REQUIRED WORK>
Restate exactly the lines below, from the one containing "Task: Click stock code 264A for Schoo" through the final line, and leave out the pictures.

SOURCE INFORMATION>

════════════════

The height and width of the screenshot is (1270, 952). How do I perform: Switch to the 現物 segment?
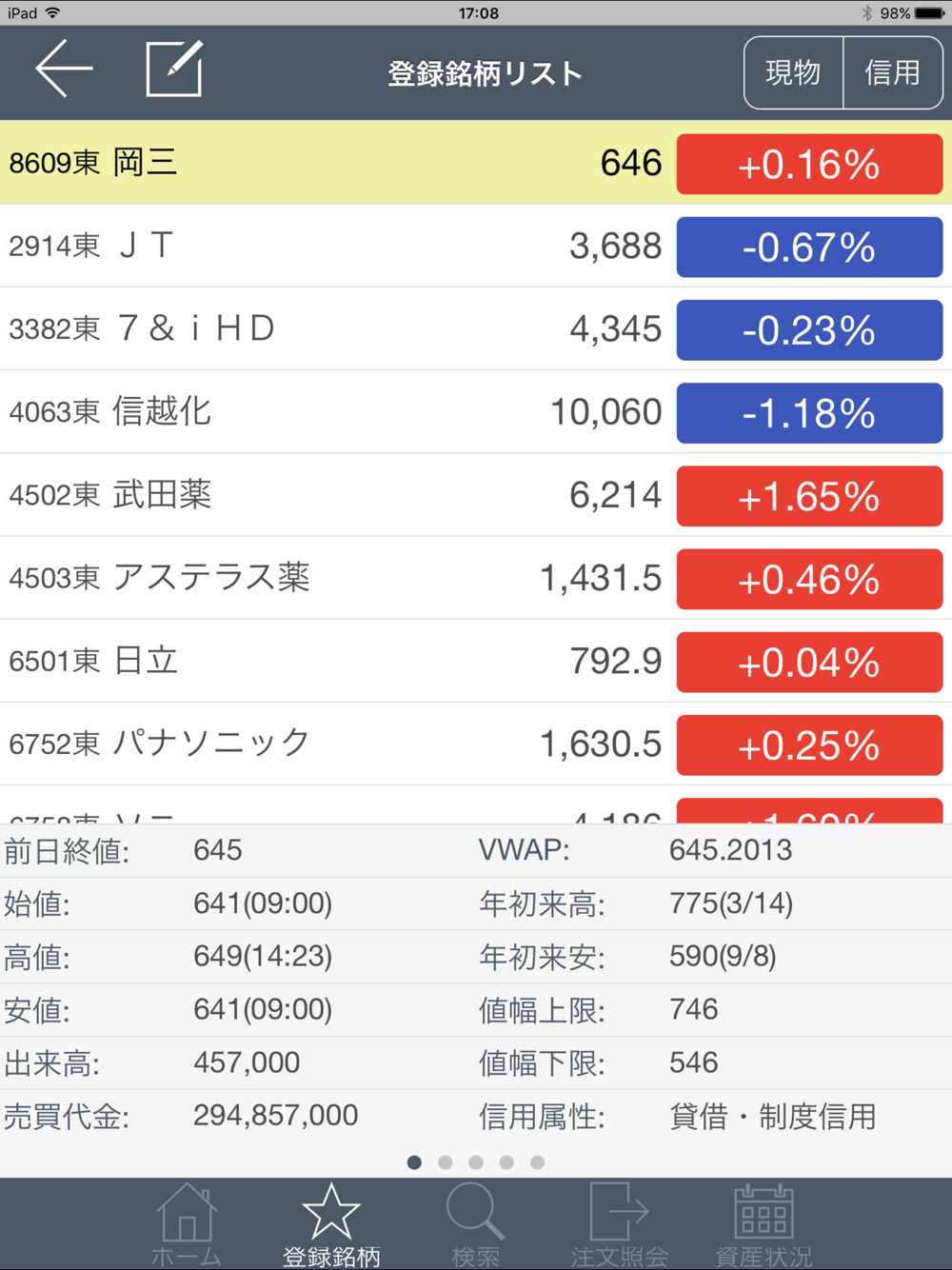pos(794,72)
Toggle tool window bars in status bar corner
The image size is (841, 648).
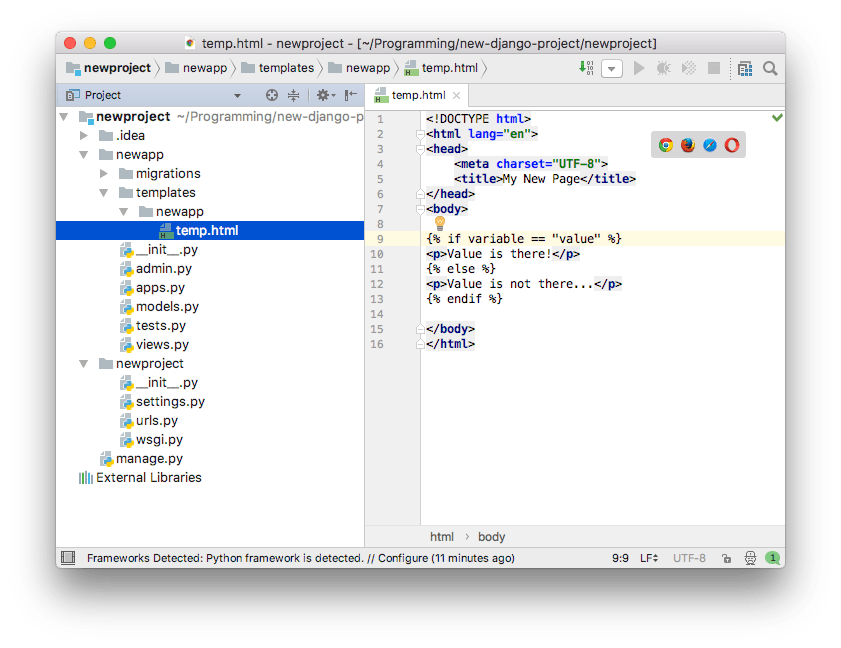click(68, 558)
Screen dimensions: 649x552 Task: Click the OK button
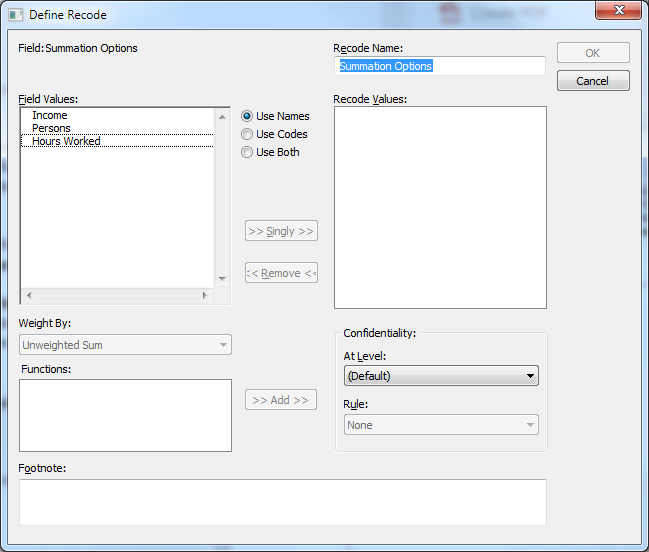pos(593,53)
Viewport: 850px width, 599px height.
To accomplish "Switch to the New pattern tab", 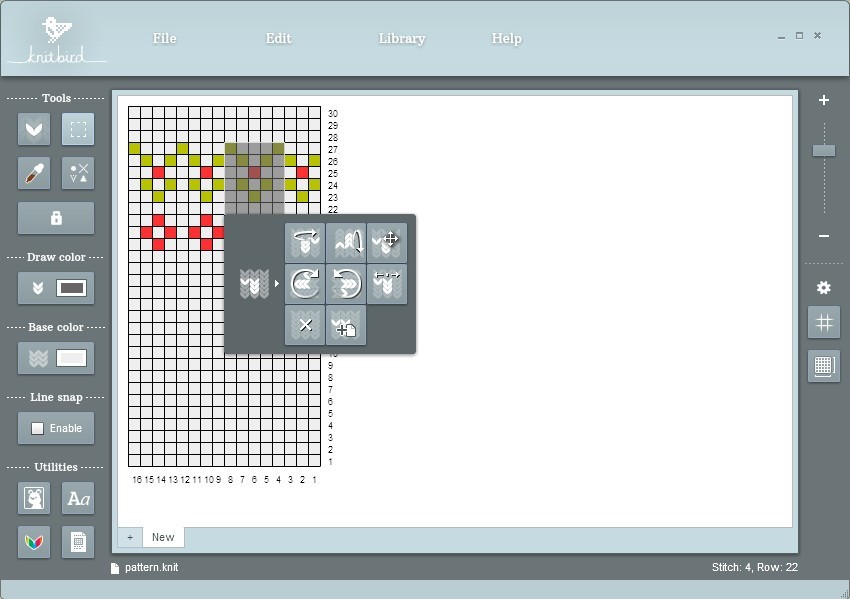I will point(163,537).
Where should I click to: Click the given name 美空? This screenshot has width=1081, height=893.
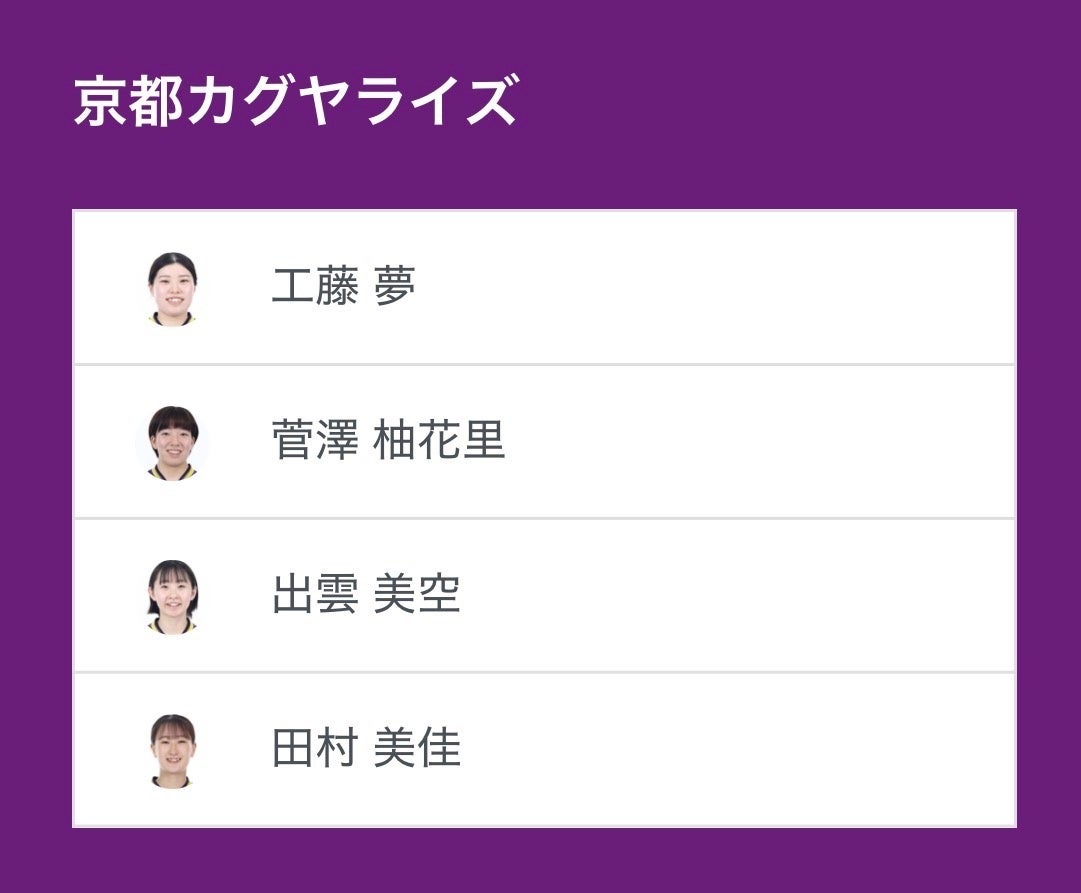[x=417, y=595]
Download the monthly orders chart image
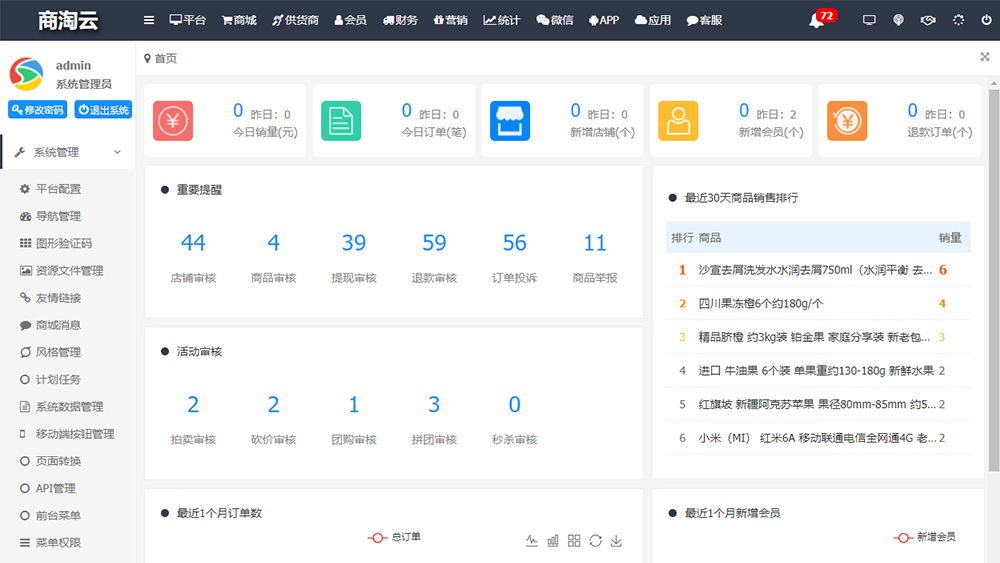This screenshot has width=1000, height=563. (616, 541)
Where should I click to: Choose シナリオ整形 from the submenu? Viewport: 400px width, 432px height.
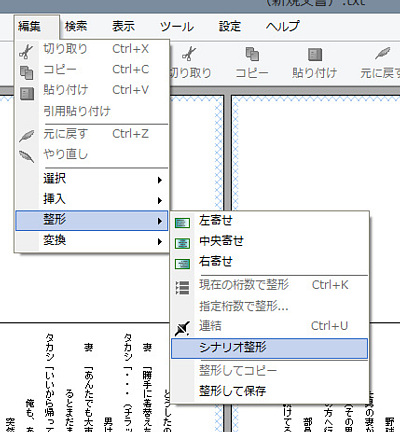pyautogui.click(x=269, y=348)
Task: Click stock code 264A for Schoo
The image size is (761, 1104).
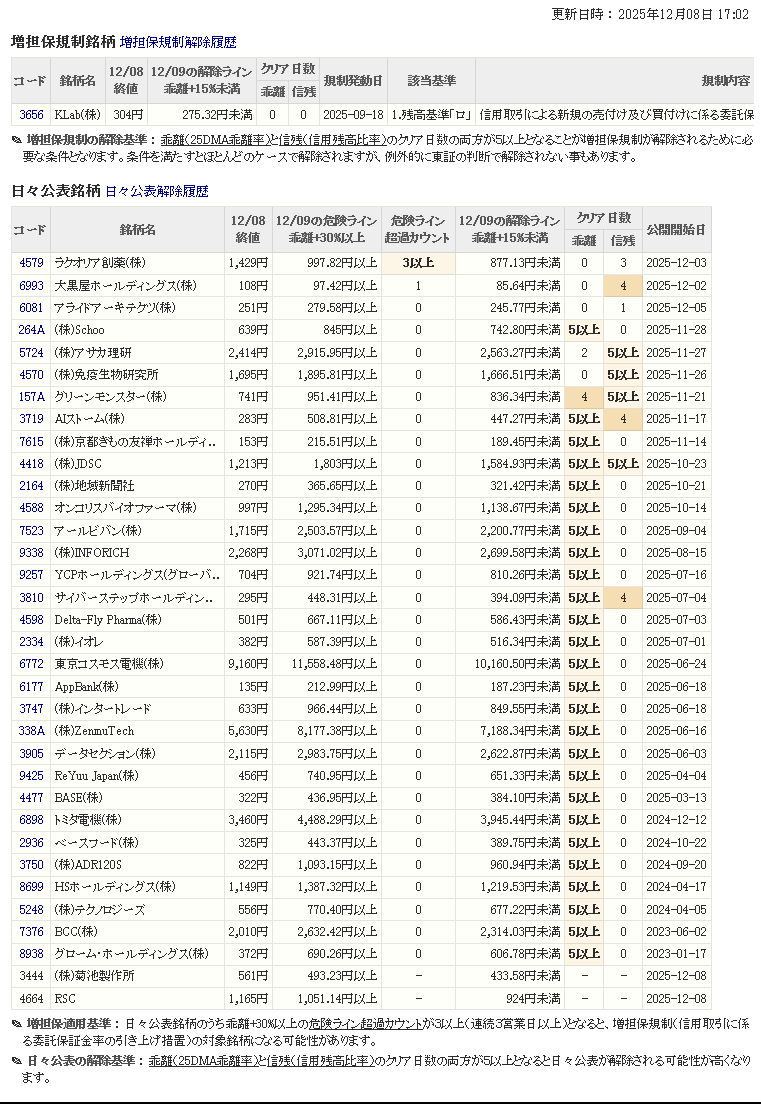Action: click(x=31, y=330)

════════════════

FINISHED EXERCISE>
Task: Click stock code 264A for Schoo
The image size is (761, 1104).
Action: click(x=31, y=330)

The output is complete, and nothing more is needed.